Avatar : Fire and Ash Film américain de James Cameron (2025), avec Sam Worthington, Zoe Saldana, Sigourney Weaver, Stephen Lang, Kate Winslet, Cliff Curtis, Jack Champion, Joel David Moore, Oona Chaplin, Giovanni Ribisi, CCH Pounder, Matt Gerald, Jamie Flatters, Britain Dalton, Trinity Jo-Li Bliss, Bailey Bass, Filip Geljo, Duane Evans Jr., Dileep Rao, Edie Falco, Jemaine Clement, David Thewlis, Wes Studi, Laz Alonso… 3h17. Sortie le 17 décembre 2025.
Kate Winslet
Devenu le roi du monde avec Titanic (1997), le Canadien James Cameron a accéléré avec Avatar (2009) la transition des salles du monde entier vers le numérique, puis confirmé avec Avatar : La voie de l’eau (2022) son statut de pionnier en matière de technologie. Il pousse ici le bouchon encore un peu plus loin avec le troisième volet de cette saga dont la suite (deux autres opus annoncés) dépendra du destin commercial réservé à celui-ci. Avatar : De feu et de cendres développe le concept initial en multipliant les peuplades antagonistes. Écho à peine déformé de notre monde contemporain écartelé entre de multiples menaces de guerres et la prolifération des régimes autoritaires. On sait depuis au moins Terminator (1984) et plus encore Terminator 2 (1991) à quel point James Cameron ressasse une vision désabusée de l’humanité en proie à un progrès qui la dépasse. Et bien que les créatures bleues d’Avatar manifestent l’espoir d’un Eden écologique, les menaces qu’elles endurent esquissent le spectre d’un paradis perdu du fait de barbares à visages humains qui perpétuent les pires démons autodestructeurs. Comme si le futur en proie aux assauts du présent devait affronter son propre passé, avec le risque collatéral d’assister à sa propre régression sous peine d’être annihilé. Un message philosophique qui n’incite pas vraiment à l’optimisme. Mais tel n’est pas vraiment l’état d’esprit de Cameron qui revendique à sa façon le statut de lanceur d’alertes en tablant sur l’audience considérable qu’ont mobilisé ses films en quatre décennies de grandeur et surtout de décadence.

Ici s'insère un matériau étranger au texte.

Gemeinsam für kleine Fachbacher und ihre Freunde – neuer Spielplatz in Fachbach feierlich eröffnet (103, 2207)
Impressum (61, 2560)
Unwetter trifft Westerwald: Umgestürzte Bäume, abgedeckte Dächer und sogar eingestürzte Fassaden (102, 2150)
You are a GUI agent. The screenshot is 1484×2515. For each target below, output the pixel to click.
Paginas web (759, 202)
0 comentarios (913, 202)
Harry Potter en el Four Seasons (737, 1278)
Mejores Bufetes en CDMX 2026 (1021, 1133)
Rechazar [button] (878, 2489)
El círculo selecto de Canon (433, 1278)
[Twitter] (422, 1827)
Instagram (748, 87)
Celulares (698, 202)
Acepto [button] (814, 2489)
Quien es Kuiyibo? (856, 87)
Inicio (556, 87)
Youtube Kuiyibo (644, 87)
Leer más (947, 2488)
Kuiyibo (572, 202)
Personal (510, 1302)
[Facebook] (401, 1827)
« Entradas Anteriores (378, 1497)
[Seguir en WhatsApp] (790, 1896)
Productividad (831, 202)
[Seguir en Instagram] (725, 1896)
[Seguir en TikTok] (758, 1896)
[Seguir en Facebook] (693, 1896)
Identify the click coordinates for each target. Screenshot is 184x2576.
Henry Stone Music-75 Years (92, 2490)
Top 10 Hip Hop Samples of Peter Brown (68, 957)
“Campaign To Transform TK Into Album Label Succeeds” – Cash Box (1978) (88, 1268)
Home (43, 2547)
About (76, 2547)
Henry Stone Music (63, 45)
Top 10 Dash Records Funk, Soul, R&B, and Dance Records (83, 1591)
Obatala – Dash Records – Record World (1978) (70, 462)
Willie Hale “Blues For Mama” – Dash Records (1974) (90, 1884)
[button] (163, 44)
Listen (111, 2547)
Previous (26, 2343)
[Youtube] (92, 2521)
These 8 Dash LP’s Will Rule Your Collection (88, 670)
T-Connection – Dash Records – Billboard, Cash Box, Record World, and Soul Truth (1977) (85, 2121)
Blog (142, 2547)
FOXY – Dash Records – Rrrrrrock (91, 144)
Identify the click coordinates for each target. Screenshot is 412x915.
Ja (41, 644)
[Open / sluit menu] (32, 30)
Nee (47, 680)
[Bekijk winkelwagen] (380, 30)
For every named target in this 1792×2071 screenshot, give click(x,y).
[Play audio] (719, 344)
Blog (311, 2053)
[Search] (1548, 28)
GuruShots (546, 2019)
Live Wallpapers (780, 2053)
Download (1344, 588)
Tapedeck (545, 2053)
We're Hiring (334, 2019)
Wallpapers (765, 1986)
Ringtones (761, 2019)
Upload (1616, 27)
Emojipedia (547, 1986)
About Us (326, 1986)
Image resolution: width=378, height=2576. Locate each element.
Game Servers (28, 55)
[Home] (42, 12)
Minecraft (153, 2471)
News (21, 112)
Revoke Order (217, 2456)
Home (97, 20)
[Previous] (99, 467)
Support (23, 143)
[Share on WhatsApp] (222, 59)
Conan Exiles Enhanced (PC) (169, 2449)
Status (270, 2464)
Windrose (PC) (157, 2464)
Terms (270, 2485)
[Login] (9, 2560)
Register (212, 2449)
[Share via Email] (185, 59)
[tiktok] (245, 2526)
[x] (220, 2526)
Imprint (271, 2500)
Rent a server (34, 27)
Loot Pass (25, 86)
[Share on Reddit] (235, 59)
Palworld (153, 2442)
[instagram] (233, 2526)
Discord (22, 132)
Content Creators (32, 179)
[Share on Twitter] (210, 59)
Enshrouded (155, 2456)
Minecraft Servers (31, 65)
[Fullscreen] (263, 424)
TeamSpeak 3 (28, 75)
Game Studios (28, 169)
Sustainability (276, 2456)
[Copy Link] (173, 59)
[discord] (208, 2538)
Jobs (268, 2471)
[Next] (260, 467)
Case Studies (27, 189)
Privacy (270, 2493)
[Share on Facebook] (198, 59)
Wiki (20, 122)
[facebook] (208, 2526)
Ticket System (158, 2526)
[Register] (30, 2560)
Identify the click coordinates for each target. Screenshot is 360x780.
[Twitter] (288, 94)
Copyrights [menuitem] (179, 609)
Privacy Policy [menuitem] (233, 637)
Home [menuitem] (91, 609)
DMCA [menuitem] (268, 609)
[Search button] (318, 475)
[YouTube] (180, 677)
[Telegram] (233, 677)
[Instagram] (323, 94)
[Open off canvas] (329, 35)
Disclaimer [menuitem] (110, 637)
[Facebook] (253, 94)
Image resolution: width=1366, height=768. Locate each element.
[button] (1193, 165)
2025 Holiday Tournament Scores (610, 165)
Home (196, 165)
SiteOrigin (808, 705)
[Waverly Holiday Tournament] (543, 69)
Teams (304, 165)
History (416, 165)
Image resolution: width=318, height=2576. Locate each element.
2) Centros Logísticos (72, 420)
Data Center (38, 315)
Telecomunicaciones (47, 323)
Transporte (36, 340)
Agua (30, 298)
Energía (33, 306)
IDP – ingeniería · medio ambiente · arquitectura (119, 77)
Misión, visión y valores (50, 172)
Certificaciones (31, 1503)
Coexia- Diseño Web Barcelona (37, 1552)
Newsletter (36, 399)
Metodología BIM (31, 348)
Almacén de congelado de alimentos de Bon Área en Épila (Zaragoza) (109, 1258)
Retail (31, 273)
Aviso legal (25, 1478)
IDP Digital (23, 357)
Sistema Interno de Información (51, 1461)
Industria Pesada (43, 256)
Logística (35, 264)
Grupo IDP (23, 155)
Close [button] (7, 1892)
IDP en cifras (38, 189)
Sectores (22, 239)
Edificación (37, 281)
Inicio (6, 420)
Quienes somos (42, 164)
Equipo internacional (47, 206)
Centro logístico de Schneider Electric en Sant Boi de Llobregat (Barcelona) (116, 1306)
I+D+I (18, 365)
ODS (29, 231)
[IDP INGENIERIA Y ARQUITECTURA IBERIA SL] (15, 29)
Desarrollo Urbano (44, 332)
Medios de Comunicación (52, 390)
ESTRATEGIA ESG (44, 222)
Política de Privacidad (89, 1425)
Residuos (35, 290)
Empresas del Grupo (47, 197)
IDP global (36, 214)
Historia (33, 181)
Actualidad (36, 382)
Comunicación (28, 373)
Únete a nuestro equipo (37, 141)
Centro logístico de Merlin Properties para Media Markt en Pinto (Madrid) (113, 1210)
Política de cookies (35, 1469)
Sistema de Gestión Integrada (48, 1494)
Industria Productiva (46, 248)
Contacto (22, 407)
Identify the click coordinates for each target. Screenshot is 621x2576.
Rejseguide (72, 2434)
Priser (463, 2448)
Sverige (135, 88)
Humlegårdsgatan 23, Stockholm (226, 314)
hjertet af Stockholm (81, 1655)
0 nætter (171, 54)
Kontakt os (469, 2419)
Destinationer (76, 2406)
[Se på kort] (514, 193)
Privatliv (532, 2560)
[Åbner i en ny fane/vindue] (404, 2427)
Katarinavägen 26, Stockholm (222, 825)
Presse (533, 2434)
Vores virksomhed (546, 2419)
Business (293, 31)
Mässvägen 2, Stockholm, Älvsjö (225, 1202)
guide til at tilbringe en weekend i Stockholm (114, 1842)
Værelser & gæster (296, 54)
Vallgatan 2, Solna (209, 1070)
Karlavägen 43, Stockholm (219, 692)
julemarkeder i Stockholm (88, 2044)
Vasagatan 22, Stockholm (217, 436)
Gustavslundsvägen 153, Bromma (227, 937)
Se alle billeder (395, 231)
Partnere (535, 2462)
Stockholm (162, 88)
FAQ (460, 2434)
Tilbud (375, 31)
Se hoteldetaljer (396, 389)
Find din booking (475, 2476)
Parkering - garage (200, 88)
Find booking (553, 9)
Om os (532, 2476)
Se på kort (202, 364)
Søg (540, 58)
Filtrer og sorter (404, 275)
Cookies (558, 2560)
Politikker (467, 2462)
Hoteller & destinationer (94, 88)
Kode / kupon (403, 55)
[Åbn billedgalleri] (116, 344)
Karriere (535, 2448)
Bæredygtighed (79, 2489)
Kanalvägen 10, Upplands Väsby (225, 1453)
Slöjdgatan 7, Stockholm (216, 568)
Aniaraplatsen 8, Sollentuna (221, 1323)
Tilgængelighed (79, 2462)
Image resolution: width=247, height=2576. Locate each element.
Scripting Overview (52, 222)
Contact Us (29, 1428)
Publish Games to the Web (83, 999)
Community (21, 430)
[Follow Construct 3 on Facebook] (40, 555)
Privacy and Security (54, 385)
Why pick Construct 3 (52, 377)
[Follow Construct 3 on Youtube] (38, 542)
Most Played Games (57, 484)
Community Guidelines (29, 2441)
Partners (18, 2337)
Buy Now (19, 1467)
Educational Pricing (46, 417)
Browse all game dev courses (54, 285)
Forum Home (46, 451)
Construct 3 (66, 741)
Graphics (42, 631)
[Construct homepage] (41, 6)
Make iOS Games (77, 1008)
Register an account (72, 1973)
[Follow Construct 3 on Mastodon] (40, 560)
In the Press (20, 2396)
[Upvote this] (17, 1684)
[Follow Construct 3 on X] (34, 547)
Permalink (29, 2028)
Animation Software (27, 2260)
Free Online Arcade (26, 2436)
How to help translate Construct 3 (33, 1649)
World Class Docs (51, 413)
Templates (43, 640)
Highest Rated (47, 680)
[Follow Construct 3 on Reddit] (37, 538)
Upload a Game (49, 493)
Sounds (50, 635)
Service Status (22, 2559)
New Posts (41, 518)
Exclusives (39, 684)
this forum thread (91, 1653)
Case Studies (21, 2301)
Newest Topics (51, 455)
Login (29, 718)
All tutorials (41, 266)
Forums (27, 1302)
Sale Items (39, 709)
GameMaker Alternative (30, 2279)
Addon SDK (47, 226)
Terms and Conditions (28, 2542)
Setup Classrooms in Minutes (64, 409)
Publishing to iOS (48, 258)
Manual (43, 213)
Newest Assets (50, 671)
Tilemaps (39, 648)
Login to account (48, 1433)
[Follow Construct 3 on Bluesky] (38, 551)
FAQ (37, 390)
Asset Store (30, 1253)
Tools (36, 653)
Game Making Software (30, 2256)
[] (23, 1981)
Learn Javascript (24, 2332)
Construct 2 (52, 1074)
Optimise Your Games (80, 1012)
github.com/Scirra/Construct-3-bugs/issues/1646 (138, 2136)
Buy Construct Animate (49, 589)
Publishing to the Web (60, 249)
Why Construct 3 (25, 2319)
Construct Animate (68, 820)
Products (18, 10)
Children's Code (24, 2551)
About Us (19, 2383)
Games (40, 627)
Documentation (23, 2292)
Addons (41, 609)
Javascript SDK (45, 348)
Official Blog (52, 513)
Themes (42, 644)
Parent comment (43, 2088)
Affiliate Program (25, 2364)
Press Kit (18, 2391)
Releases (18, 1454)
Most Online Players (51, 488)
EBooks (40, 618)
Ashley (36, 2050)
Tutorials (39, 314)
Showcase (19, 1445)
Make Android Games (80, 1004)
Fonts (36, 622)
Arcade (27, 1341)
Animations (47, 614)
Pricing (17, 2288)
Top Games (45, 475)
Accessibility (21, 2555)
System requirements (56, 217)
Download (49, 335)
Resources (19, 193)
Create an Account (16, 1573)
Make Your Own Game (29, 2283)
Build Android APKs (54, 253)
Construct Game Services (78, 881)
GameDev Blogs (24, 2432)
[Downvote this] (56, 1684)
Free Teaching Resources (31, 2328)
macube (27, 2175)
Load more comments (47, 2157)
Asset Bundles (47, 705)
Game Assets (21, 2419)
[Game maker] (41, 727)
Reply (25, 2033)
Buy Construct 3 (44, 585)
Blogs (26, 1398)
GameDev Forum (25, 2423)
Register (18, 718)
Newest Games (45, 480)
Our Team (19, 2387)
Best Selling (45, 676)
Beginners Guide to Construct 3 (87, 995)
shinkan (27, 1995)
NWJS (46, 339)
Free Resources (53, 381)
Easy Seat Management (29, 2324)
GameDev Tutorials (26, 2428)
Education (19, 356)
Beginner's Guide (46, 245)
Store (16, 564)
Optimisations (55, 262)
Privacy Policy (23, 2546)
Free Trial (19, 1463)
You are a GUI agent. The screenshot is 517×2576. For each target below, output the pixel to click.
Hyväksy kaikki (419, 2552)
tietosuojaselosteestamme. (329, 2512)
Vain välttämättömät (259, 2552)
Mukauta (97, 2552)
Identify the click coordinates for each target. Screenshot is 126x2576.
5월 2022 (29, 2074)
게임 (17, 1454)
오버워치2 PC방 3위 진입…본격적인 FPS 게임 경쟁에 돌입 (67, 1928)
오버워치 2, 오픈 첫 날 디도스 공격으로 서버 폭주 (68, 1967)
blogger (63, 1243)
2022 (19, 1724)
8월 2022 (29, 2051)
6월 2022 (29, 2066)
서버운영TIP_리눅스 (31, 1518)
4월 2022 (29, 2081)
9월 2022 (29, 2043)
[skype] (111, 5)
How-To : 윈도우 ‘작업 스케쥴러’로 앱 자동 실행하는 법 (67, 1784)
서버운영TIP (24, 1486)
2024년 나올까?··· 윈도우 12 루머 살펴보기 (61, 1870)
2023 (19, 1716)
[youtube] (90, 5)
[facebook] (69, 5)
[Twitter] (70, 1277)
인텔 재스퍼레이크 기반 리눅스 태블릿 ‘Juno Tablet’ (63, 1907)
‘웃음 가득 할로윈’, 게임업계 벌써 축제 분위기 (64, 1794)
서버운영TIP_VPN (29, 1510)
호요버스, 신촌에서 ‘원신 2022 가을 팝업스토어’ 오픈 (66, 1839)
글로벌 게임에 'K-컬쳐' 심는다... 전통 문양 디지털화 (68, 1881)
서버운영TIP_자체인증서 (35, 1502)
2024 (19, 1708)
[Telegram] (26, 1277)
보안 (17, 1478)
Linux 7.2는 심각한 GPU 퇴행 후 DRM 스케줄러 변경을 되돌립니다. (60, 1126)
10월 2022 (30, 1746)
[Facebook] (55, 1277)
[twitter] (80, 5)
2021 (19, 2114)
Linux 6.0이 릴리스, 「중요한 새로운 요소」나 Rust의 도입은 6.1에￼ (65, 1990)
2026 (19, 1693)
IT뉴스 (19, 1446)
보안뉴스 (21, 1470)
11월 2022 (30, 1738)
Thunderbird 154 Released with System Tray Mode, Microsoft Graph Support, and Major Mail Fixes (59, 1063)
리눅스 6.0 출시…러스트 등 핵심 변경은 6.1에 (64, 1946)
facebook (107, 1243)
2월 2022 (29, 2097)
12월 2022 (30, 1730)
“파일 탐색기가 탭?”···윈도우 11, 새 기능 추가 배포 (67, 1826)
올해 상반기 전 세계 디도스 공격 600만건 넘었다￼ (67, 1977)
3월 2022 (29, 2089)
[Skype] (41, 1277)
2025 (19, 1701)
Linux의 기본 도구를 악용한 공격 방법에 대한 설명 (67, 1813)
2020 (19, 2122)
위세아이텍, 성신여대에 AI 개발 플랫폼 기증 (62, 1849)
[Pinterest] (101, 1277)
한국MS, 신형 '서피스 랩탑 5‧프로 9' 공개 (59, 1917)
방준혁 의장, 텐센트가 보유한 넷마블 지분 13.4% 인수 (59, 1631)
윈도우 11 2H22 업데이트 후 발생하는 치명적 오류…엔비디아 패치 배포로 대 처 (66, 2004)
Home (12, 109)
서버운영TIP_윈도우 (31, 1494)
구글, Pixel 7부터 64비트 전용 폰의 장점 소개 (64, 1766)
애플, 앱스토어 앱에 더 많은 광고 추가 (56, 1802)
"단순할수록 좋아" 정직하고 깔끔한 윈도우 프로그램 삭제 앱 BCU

Certes, il émane une certaine impression de déjà vu d’Avatar : De feu et de cendres. Mais c’est précisément le propos de cette saga de dire et de répéter qu’on n’apprend jamais de nos erreurs et que l’histoire de l’humanité n’est qu’un éternel recommencement. Pire, non seulement les menaces pullulent, mais elles adoptent de nouvelles formes inédites. Cameron insiste une fois de plus sur le caractère symbolique de sa prophétie à travers l’irruption des forces du mal dans le jardin d’Eden dont les occupants opposent leur innocence impuissante à une fascination mortifère pour des armes démesurées dont on laissera aux psychanalystes le soin de décrypter la charge symbolique. Les cinéphiles s’adonneront quant à eux à une autre activité ludique : reconnaître les interprètes de renom de certains personnages. Cameron innove également dans ce domaine en confiant à des acteurs célèbres le soin d’incarner des protagonistes avec lesquels ils n’ont bien souvent qu’assez peu de points communs. À l’instar de cette jeune femme enceinte que campe Kate Winslet. Une authentique révolution qui laisse rêveur quant à la fonction de l’acteur et surtout le statut des stars dont la raison d’être repose pour une part essentielle sur le fait d’être reconnaissables en tant que telles. La saga Avatar constitue à ce titre le plus radical des antivirus contre le phénomène du star-système qui constitue l’un des piliers immuables du cinéma depuis ses origines. Dès lors, le propos du film en deviendrait presque négligeable, tant il décline un concept qu’on connaît d’ores et déjà et qui résonne comme une prophétie aux yeux d’un public sensibilisé à l’avenir de notre planète.